Aya mendecak seraya menoleh menatap Nana. “Stay calm, dong, Na.”
Bola mata Nana berputar jengah membalas tatapan protes Aya. “Gimana bisa gue stay calm lihat dia nggak kasih sahutan—“
HOEK! HOEK!
Secara kompak bola mata Aya dan Nana membulat mendengar Miyu bersuara setelah sekian menit tidak memberi sahutan. Dengan cepat Aya kembali menempelkan telinga ke pintu sembari mengetuknya, sedangkan Nana memilih berdiri tenang dengan tangan bersedekap. Mereka tidak memanggil Miyu lagi karena kini hanya terdengar suara Miyu sedang muntah.
Bingung melanda kepala Aya dan Nana. Seharian ini Miyu baik-baik saja, tak ada masalah. Miyu makan-makanan bergizi tiga kali. Miyu pun tidak melakukan aktivitas berat apa-apa berhubung hari ini adalah hari Minggu. Miyu benar-benar sehat dan normal-normal saja. Lantas, kenapa Miyu tiba-tiba jatuh sakit hingga muntah-muntah seperti itu?
“Na, gue pikir lo bilangnya kemarin Miyu cuma kecapekan dan udah sembuh,” celetuk Aya seraya berhenti menempelkan telinga ke pintu kamar mandi.
“Dia memang sudah sembuh.
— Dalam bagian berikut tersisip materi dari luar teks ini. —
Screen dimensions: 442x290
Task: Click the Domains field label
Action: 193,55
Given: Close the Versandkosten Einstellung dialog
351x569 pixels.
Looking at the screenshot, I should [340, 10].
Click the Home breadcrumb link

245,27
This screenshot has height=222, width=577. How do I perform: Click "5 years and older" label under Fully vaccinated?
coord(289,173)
Toh, gue yang ngerawat dia,” decak Nana, kepalanya menggeleng kecil, “ini jelas bukan Miyu yang biasanya. Tubuhnya nggak selemah ini.”
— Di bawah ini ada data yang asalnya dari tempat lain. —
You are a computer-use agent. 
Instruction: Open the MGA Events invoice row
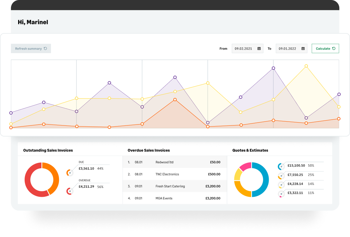(174, 198)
Aya bersedekap, bersandar pada dinding. “Exactly. Lima hari lalu dia pusing, hampir pingsan di pinggir jalan. Hari ini dia tiba-tiba muntah-muntah padahal awalnya semua berjalan normal-normal aja.”
Nana menyimpulkan, “Masuk angin?”
“Kayaknya bukan,” tolak Aya bersamaan dengan suara Miyu kembali terdengar dari dalam, “ada masuk angin yang muntah-muntahnya sampe selevel ini?”
Ketika terdengar suara air keran mengalir, bom waktu meledak, menyadarkan Aya dan Nana dengan kemungkinan paling buruk yang tidak terlintas dalam benak mereka.
“Miyu, kapan tanggal terakhir lo menstruasi?”